A questão da fome em tempos de pandemia

Enviada em 19/08/2022

Na obra “Cidadão de Papel”, o escritor brasileiro Gilberto Dimenstein afirma que a verdadeira democracia é a que respeita os Direitos Humanos em sua totalidade. No entanto no Brasil essa garantia existe apenas no papel visto que na crise provocada pela pandemia de covid-19 a fome se intensificou entre as famílias pobres do país. Nessa perspectiva, é mister que o governo tome providências e que a sociedade adote medidas e ações que mitiguem essa realidade.

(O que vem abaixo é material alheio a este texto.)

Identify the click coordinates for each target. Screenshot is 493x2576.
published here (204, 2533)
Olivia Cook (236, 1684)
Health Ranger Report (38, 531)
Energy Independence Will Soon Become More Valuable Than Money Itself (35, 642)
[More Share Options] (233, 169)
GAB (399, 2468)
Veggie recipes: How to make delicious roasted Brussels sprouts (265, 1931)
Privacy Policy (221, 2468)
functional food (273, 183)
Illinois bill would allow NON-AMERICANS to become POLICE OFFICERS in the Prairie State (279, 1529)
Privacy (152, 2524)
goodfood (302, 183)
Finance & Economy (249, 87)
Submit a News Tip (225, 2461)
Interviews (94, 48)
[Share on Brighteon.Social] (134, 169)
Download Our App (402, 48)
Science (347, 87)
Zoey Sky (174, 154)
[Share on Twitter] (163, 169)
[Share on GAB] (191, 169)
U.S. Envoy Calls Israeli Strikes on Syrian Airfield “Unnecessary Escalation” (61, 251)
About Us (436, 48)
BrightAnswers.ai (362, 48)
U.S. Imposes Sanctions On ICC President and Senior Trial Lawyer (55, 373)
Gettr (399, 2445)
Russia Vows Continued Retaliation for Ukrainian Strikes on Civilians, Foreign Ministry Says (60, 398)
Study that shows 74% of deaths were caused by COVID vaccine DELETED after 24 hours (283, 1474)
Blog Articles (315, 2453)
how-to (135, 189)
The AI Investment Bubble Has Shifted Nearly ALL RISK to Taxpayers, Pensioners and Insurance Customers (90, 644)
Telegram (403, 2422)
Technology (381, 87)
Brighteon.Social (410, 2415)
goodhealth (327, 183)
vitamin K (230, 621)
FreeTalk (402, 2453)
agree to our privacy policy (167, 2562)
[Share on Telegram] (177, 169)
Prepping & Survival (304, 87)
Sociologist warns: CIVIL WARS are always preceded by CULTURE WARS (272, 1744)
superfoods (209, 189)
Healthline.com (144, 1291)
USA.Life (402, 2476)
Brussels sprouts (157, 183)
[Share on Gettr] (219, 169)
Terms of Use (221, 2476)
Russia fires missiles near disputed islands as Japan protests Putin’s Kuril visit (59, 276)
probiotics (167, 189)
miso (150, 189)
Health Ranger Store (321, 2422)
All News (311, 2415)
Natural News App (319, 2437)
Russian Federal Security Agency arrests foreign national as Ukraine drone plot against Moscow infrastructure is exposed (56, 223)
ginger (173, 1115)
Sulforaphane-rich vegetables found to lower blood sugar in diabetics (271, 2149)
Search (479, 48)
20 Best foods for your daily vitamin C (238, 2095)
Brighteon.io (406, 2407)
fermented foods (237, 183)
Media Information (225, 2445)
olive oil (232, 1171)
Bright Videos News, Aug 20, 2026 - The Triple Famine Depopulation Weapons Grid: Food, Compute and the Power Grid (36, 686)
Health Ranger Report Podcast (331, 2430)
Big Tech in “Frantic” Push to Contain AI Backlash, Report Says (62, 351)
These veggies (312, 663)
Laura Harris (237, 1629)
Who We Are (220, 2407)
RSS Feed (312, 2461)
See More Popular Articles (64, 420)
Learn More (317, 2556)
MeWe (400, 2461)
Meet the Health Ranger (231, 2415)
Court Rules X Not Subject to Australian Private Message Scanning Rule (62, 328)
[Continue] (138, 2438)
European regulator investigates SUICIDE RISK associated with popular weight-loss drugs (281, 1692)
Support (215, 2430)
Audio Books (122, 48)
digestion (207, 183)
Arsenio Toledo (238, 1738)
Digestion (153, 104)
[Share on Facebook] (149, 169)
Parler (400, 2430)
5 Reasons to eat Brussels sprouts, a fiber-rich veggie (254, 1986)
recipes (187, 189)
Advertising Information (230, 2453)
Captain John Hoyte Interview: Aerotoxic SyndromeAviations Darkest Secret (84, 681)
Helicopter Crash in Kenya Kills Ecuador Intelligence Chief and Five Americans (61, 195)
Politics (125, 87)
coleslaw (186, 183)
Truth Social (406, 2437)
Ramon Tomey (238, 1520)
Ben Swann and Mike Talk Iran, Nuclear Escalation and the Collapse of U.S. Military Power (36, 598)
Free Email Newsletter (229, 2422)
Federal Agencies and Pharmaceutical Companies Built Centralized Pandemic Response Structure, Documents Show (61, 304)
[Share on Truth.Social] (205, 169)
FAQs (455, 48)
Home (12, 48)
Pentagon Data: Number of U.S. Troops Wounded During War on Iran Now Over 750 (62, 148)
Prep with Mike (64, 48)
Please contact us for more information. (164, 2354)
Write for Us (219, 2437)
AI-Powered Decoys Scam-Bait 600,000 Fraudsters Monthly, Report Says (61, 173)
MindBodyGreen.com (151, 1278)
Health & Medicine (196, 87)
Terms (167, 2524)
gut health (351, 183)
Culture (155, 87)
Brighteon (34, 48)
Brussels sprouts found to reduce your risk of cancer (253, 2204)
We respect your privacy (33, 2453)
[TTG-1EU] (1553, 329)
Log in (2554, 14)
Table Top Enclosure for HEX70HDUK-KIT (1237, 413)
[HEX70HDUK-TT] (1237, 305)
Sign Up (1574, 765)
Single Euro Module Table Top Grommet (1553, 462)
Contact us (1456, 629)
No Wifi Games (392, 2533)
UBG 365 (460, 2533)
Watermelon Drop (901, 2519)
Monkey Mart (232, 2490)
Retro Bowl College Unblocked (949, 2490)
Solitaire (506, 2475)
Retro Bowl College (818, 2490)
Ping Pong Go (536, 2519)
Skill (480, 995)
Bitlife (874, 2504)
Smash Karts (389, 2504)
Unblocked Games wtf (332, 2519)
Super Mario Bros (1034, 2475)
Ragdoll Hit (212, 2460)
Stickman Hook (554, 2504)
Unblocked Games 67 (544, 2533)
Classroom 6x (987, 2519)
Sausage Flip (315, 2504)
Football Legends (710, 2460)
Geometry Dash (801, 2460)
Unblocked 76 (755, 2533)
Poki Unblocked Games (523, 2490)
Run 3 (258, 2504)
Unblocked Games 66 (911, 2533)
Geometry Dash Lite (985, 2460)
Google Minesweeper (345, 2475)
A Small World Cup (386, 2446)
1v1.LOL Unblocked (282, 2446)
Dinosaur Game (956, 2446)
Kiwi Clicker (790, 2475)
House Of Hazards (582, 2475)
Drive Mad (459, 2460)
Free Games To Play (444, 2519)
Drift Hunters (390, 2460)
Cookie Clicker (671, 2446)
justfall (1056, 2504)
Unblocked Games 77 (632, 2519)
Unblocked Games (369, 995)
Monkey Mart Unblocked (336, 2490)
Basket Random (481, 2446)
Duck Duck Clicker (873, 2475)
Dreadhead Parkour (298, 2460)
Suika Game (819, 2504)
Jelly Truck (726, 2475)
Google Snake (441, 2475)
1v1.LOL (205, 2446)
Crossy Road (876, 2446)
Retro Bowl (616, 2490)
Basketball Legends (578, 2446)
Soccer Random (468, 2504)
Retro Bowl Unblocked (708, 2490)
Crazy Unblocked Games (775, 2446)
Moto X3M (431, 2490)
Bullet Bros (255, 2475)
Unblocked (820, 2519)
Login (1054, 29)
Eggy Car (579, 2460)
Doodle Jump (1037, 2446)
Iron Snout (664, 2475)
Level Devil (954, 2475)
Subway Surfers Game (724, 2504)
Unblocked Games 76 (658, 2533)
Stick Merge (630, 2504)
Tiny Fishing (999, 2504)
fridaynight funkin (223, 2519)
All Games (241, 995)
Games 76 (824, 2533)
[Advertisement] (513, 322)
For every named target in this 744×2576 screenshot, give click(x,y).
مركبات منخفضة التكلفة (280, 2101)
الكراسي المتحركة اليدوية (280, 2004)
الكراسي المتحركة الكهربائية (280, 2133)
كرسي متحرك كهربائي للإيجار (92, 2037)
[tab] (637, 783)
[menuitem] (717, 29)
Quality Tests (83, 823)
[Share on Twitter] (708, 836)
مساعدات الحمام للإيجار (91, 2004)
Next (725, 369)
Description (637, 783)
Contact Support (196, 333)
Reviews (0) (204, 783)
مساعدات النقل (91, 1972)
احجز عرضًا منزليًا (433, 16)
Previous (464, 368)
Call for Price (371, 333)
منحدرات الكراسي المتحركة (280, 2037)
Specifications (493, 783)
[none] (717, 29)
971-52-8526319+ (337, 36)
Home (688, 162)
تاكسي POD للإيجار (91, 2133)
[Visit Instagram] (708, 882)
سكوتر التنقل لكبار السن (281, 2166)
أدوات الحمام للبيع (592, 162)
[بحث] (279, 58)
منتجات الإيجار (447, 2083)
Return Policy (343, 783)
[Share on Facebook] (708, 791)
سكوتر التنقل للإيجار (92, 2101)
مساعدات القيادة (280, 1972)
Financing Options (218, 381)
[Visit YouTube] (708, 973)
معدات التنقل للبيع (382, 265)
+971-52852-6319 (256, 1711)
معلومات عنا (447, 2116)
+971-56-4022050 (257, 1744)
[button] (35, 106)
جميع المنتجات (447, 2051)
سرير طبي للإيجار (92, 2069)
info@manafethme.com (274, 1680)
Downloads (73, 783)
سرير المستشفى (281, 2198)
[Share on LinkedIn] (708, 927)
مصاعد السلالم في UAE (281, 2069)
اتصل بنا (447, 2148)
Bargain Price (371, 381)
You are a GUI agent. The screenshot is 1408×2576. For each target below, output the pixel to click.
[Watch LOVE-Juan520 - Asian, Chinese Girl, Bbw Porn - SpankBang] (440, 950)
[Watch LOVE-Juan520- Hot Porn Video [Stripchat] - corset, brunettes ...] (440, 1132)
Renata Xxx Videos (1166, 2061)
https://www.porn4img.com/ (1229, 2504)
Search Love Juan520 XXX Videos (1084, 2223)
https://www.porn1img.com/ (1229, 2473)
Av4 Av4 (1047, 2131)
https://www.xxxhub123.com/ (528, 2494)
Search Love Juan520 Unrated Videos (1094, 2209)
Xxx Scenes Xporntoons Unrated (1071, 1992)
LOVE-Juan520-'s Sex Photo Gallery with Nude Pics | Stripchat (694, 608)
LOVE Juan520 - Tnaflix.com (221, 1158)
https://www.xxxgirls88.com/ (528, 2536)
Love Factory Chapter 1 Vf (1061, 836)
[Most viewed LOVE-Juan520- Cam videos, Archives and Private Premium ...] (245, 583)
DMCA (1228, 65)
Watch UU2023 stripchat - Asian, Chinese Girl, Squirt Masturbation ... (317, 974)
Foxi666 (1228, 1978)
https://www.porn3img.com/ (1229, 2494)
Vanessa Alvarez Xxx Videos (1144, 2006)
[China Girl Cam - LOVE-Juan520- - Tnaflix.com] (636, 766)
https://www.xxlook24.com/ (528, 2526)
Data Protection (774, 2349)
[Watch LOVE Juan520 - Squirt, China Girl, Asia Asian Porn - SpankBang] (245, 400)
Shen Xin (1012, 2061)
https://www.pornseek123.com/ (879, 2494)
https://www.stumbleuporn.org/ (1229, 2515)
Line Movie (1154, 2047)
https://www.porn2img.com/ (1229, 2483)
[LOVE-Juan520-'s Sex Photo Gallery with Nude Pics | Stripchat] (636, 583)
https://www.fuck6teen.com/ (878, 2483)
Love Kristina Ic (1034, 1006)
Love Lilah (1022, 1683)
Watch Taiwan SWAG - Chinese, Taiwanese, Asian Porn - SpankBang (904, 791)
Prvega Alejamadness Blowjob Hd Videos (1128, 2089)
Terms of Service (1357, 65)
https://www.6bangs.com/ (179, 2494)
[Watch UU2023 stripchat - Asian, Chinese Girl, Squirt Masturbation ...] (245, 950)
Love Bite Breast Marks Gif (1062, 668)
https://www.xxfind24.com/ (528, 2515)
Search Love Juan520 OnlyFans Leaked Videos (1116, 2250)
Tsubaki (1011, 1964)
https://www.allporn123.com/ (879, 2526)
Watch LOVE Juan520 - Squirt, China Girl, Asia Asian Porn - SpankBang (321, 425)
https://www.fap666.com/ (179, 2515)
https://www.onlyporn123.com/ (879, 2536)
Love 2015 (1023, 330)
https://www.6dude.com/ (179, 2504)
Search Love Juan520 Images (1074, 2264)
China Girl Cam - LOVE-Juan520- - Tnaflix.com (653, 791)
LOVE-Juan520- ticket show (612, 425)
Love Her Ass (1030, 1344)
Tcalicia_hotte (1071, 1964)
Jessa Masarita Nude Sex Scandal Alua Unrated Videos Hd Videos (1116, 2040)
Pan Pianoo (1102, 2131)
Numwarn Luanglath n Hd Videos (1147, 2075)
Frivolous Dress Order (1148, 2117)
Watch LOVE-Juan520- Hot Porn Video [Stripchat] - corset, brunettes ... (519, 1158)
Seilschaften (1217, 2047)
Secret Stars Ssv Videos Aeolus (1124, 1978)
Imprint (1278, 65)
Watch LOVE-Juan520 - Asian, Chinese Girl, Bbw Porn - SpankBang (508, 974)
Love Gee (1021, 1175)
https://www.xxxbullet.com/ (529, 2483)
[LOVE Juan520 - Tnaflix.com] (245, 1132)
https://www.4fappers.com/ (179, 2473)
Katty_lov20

Segundo o site G1, numa notícia divulgada em 25/07/2021, um açougue de Cuiabá que, há dez anos, distribuía osso com retalhos de carne uma vez por semana agora o faz três vezes e a fila para receber somente cresce. Na mesma notícia, divulgam-se os aumentos nos preços do arroz e do feijão preto de 56% e 71%, respectivamente. Dessa forma, fica difícil para as famílias pobres conseguirem alimentar-se, um direito constitucional garantido pela Constituição Federal, promulgada em 1988, em seu artigo sexto, mas que vem sendo descumprido.

Outrossim, um relatório da ONU, disponível no site da UNICEF, postula que 30% de toda a população mundial não tinha alimentação adequada em 2020, sobretudo na Ásia e na África. No caso brasileiro, segundo dados do Inquérito Nacional sobre Insegurança Alimentar em Contexto de Covid, 55, 2% da população vem sofrendo ameaças ao direito aos alimentos, situação mais grave nas áreas rurais e nas regiões Norte e Nordeste, decorrentes da crise sanitária espalhada na nação como afirma Ana Maria Segall, representante da Rede Penssan.

Desse modo, o governo por meio do Ministério da Cidadania crie políticas que possam melhorar a renda das famílias mais pobres. Essas políticas devem também promover a qualificação profissional dessas famílias para combater o desemprego. À sociedade cabe organizar campanhas on-line, convidando os cidadãos e empresários a refletir e a realizar doações de alimentos e ações que também contribuam para que todos as pessoas possam se alimentar adequadamente. Só assim, a teoria de Gilberto Dimenstein poderá ser questionada e o artigo sexto da Constituição Cidadã deixe de ser uma utopia para a população nacional.